:: TEXT PROVIDED ::
Skip to main content

Analyze website anti-bot protections before you scrape

Project description

caniscrape 🔍

Know before you scrape. Analyze any website's anti-bot protections in seconds.

Stop wasting hours building scrapers only to discover the site has Cloudflare + JavaScript rendering + CAPTCHA + rate limiting. caniscrape does reconnaissance upfront so you know exactly what you're dealing with before writing a single line of code.

🎯 What It Does

caniscrape analyzes a URL and tells you:

  • What protections are active (WAF, CAPTCHA, rate limits, TLS fingerprinting, honeypots, bot detection services)
  • Difficulty score (0-10 scale: Easy → Very Hard)
  • Specific recommendations on what tools/proxies you'll need
  • Estimated complexity so you can decide: build it yourself or use a service
  • Historical changes track how protections evolve over time (NEW in v1.0.0)
  • Advanced fingerprinting detection (v0.3.0)
  • Browser integrity analysis (v0.3.0)
  • CAPTCHA solving capability (v0.2.0)
  • Proxy rotation support (v0.2.0)

🚀 Quick Start

Installation

pip install caniscrape

Required dependencies:

# Install wafw00f (WAF detection)
pipx install wafw00f

# Install Playwright browsers (for JS detection)
playwright install chromium

Basic Usage

# Analyze a website
caniscrape scan https://example.com

Cloud Integration (NEW in v1.0.0)

# One-time setup: link to cloud for scan history
caniscrape init

# Now all scans automatically sync to cloud
caniscrape scan https://example.com

# View scan history at https://caniscrape.org/projects

Example Output

caniscrape output

🆕 What's New in v1.0.0

Cloud Integration ☁️

  • Persistent scan history: Track how site protections change over time
  • Automatic sync: Enable auto-upload to push every scan to the cloud
  • Smart diffing: Automatically detect when protections change
  • Offline support: Scans cache locally when offline, push them later

Privacy-First Telemetry 📊

  • Usage telemetry: Anonymous CLI usage stats (opt-in)
  • Public scan database: Contribute to a searchable database of site protections (opt-in)
  • Full control: Easy opt-out and GDPR data deletion

Scan Comparison 🔄

  • Automatically compares new scans against previous ones
  • Highlights difficulty score changes, new/removed protections
  • Shows exactly what changed and when

Previous updates:

  • v0.3.0: Advanced fingerprinting detection and browser integrity analysis
  • v0.2.0: Proxy rotation and CAPTCHA solving capabilities
  • v0.1.0: Initial release with core detection features

🔬 What It Analyzes

1. WAF Detection

Identifies Web Application Firewalls (Cloudflare, Akamai, Imperva, DataDome, PerimeterX, etc.)

2. Rate Limiting

  • Tests with burst and sustained traffic patterns
  • Detects HTTP 429s, timeouts, throttling, soft bans
  • Determines blocking threshold (requests/min)

3. JavaScript Rendering

  • Compares content with/without JS execution
  • Detects SPAs (React, Vue, Angular)
:::
**WHAT IS ASKED**
Summarize the caniscrape project description above in two sentences.
:: DATA LINES ::
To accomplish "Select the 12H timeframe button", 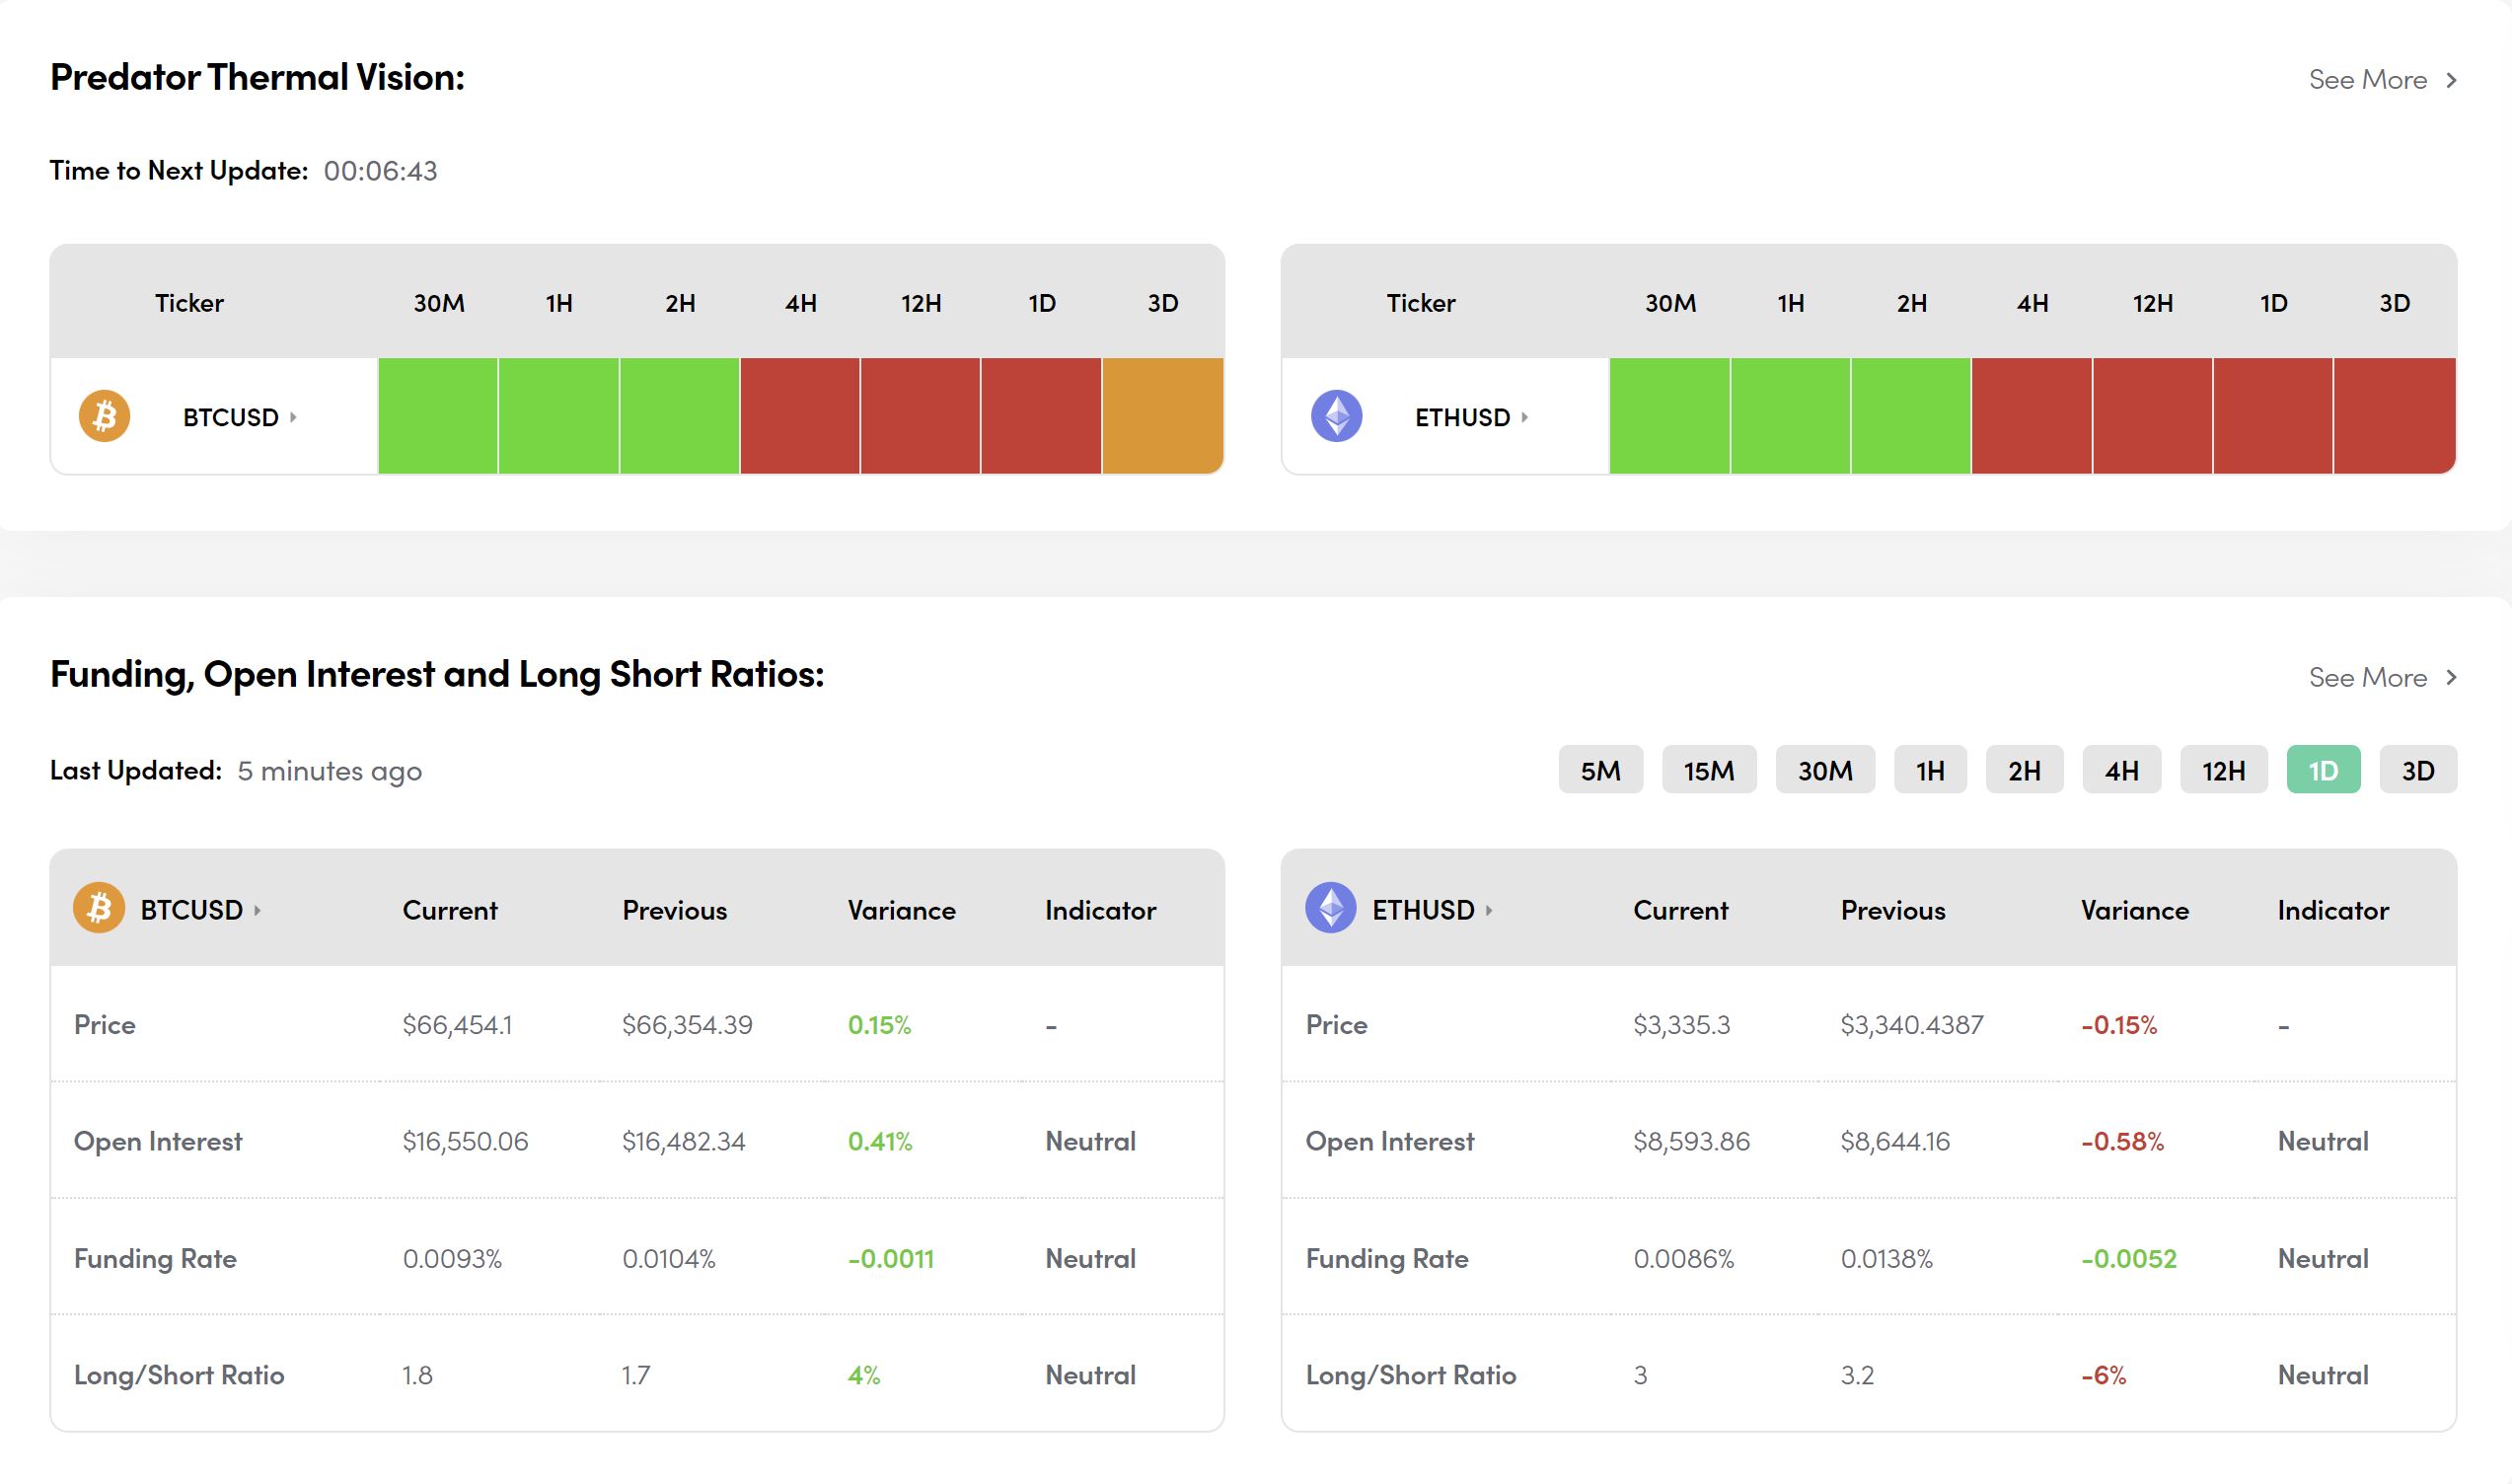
:::
**RESPONSE**
caniscrape analyzes a website's anti-bot protections before you scrape it, reporting which protections are active, a difficulty score on a 0–10 scale, specific recommendations on needed tools or proxies, and an estimated complexity. Version 1.0.0 adds cloud integration with persistent scan history, opt-in privacy-first telemetry, and automatic comparison of new scans against previous ones.